The court held that even if it was wrong on the issue of jurisdiction, a freezing order should not be granted because there was no evidence of a real risk of dissipation of assets by Melnykov as there was little or no real evidence of dishonesty or low standards of commercial morality, beyond the use of the complex partnership structure which might be for good reasons. Surprisingly, the court held that there was no evidence of the strength of the trustee’s suspicions as to Melnykov’s conduct, even though the trustee had reported those suspicions to the police, and despite the background of the current inquiry by the UK’s Department of Business, Enterprise and Industrial Strategy into the misuse of partnership structures, and in particular the Scottish limited partnership structure.

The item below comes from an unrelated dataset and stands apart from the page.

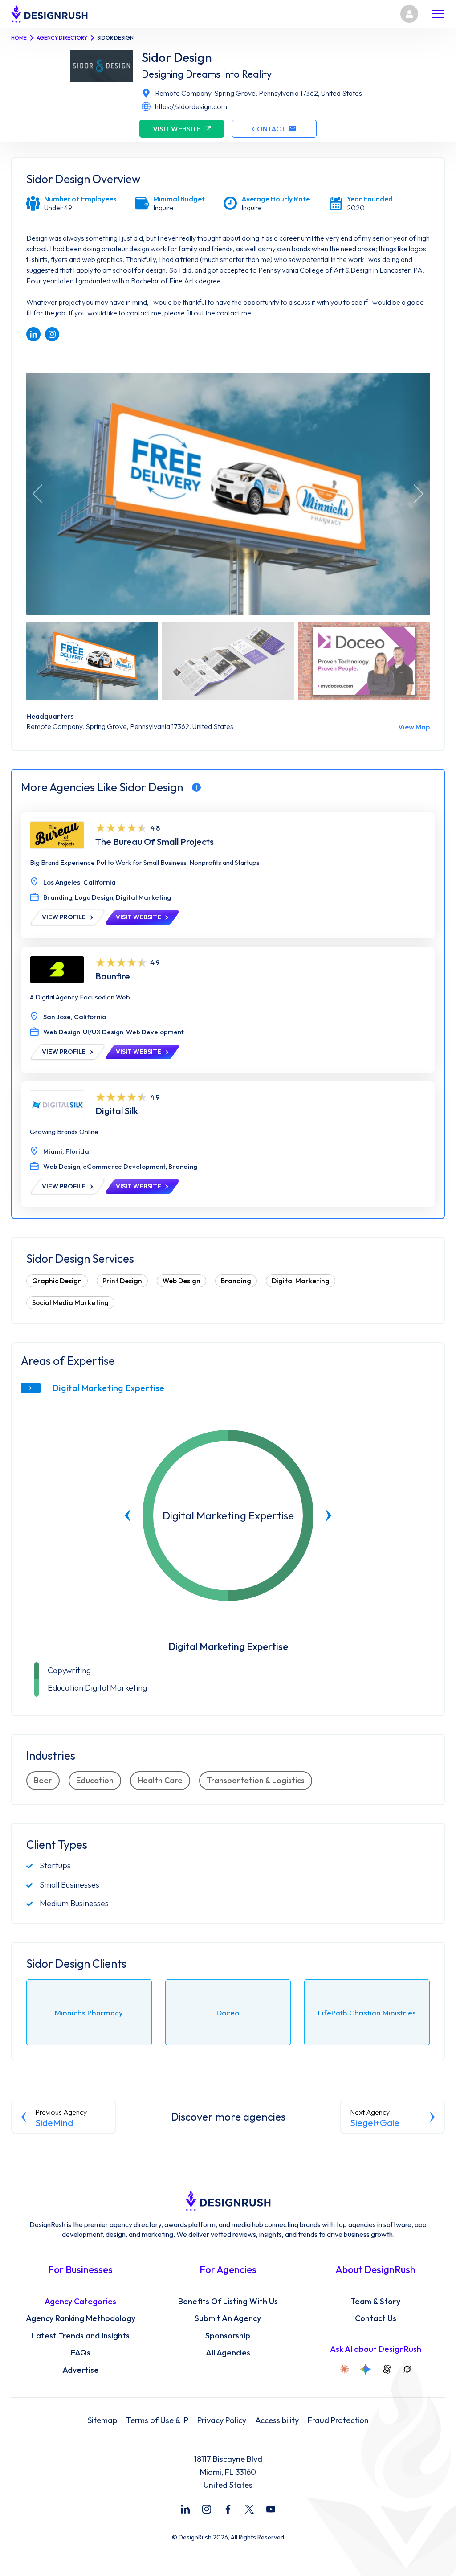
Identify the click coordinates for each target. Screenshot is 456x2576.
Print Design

The court also dismissed the alternative claim for an order that Melnykov be named in the penal notice, on the grounds that he was a de facto partner, a de facto partner was analogous to a de facto director, and CPR 81.4(3) enabled the naming of directors personally in an order made against a company or other corporate body. The court held that there was no basis for extending the rule in CPR 81.4 to partners, and therefore no basis for extending it to de facto partners. Although Lindley & Banks on Partnership noted that the commercial view of a partnership was to treat it similarly to a company, the nature of a partnership was such that individual partners were personally liable for a breach of an order against the partnership without need for a provision such as CRP 81.4, other than where a partnership had separate legal personality. The latter caveat is another rather surprising feature of this judgment, as is the court’s statement that it was unclear whether a Scottish partnership had separate legal personality. In fact, s4(2) of the Partnership Act 1890 states clearly that it does and it is settled law, but it is also well established that Scottish partners do incur personal liability for the obligations of the partnerships (see further Stephen Chan, A Practical Guide to Partnership Law in Scotland, Ch 4).
Finally, the court held that even if CPR 81.4 applied, Melnykov was not a de facto partner. In HMRC v Holland [2010] UKSC 51 Lord noted that there was no single test for a de facto director but referred to factors such aswhether he was held out as a director or purported to act as a director. It was not clear whether such authorities applied to partners, but in any event Melnykov was not held out as a partner and did not act as such. The Advocate’s opinion was that Cadwell was the general partner and liable as such, and the court concluded that Melnykov did not act as a general partner but pursuant to a power of attorney.